You'd have a fat minute and change to get in there and crush the other guys, with a tank that pulls M4 Sherman-like mobility and weighs near a hundred tons, at least these days. Good news is they probably won't have either PF98s or RPG-29s, bad news is you're slow so someone who does have it might get a shot off.
But anyway yes, digging deep is more important now than ever. Foxholes will have to be built like pillboxes or something equally silly, and tanks will wear hats to hide from the drones. They already do in Ukraine. That will be the case, at least until people can get a grapple on the drone situation, and figure out when and if they are being observed passively.
There are some weird things, like quantum radar principles, that can be used to determine if your radar is being sniffed out by REC, for instance. Presumably similar things could be done with visual information, since there are incredible tricks of light that can be done,
like imaging reconnaissance done through miles-thick clouds based on a photon bouncing off a person. The weirder quantum stuff is done with photon entanglement, while classic (non-quantum) is done with coded lasers. I don't know if this could be applied in reverse, but the Chinese are super interested in quantum entanglement systems for visual reconnaissance, so that might be a exploitable weakness in future multi- and hyperspectral observation equipment.
Something like that, or something like a very powerful satellite constellation that can see little tactical drones (they are growing metal, if only from mortar bombs) could help. Would probably need to be routed through a Tac Air Ops Center or whatever the AF calls it. Or maybe a more powerful version of the PSS-7 that can sniff out datalinks from a drone, tied to a C-UAS mount on a gun carrier or a trailer. Won't work if they use highly directional commos or SHF SATCOMs but whatever.

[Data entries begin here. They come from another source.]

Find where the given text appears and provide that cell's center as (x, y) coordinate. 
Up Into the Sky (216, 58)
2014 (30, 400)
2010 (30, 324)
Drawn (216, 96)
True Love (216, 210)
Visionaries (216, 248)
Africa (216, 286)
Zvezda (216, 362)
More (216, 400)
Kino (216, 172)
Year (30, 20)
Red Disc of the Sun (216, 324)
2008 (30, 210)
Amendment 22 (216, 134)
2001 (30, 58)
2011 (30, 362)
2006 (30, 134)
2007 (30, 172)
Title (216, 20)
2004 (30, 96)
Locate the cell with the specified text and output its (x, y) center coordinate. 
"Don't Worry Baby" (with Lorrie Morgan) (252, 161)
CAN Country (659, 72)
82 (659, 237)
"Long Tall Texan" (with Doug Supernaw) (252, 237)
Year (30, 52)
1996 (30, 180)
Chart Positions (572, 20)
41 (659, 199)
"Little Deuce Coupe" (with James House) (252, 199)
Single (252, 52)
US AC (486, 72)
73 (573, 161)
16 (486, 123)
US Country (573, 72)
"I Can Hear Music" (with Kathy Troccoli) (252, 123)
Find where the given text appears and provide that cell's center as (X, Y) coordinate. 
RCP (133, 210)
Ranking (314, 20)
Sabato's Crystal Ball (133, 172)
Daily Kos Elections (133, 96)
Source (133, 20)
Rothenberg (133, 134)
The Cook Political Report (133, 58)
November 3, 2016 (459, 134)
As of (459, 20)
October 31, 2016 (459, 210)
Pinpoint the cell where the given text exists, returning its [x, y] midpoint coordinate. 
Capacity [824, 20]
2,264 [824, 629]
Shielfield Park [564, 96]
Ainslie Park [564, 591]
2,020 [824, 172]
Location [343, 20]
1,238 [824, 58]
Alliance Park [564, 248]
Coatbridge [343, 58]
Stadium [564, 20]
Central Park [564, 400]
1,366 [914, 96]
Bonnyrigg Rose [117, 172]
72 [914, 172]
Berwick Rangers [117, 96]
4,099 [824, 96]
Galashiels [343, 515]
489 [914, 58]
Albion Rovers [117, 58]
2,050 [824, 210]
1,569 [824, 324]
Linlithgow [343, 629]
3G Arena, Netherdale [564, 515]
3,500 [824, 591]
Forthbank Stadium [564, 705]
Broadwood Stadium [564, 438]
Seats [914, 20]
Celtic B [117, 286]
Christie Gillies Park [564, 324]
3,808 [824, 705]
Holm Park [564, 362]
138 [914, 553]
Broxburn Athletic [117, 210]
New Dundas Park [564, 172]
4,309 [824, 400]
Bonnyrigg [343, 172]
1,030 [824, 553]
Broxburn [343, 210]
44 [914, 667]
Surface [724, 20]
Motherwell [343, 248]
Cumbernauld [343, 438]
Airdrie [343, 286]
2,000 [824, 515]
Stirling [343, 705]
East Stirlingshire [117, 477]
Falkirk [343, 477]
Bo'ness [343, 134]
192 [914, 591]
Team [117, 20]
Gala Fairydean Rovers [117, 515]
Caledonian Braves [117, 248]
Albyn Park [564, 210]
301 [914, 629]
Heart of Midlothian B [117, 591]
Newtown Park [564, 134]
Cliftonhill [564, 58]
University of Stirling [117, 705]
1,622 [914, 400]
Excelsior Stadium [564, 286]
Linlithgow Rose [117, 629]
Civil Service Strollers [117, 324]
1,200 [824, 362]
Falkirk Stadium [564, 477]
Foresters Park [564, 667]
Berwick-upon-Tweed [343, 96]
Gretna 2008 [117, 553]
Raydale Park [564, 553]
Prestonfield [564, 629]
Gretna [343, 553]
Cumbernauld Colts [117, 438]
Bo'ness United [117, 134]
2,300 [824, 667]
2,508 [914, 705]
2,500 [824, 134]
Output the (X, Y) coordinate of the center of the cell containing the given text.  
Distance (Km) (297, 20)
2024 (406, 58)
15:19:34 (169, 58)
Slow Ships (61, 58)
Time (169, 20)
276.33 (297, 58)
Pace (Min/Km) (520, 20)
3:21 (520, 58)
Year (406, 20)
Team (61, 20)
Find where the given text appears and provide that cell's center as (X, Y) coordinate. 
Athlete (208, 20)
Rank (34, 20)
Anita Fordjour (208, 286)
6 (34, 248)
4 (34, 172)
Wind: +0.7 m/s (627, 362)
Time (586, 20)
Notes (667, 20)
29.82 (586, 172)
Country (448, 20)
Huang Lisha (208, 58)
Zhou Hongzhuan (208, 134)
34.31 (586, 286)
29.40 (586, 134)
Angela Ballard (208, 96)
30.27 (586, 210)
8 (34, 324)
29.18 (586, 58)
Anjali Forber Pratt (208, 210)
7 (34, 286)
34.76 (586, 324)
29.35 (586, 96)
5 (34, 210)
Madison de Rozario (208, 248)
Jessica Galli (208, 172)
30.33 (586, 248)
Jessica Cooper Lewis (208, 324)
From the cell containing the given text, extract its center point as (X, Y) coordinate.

My point was more movement can be done only when not under observation, and as it stands a lot of guys won't know if they're under observation or not until the WLRs call incoming mortars, or until the shells start landing if they're in a bad place, and either way it's not a good place to be in. It's why trenches with thick dugouts and heavy reinforcement are a necessity in Ukraine, and will probably be a necessity in WW3, as armies will chew up their best stuff first, and start using stockpiles and older kit as it drags on.
No one really has the industry or economic potential anymore to drag out a WW2 style industrial war, except maybe the Chinese, tbh.